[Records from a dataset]
((

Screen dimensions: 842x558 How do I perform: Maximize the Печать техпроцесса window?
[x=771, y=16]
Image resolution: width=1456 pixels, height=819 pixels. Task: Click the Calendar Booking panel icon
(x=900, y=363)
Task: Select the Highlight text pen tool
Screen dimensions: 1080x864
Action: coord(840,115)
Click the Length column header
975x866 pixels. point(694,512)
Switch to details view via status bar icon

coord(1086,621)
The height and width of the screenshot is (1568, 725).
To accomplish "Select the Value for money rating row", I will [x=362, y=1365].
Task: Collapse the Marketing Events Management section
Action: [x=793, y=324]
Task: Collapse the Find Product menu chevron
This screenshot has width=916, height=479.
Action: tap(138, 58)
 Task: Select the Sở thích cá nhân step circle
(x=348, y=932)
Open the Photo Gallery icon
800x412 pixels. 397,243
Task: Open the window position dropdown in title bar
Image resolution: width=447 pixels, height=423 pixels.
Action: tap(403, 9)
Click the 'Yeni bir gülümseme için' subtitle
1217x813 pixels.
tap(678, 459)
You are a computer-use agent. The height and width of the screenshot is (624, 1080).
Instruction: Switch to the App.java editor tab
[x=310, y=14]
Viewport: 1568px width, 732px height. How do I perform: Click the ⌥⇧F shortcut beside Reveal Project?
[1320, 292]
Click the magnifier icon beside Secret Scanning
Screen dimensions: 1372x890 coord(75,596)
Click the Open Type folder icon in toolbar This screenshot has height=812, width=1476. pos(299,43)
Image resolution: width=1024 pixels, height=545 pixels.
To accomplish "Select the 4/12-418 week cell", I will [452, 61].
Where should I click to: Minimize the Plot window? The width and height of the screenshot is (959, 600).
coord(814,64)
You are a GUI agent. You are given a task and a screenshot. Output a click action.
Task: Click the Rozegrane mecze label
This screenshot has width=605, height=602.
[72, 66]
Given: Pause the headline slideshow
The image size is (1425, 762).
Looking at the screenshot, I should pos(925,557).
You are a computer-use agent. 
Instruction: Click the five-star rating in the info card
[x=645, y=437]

))

• Your objective: Across the entries, how many lines contain "computer"? Reply with the number only.

• Result: 2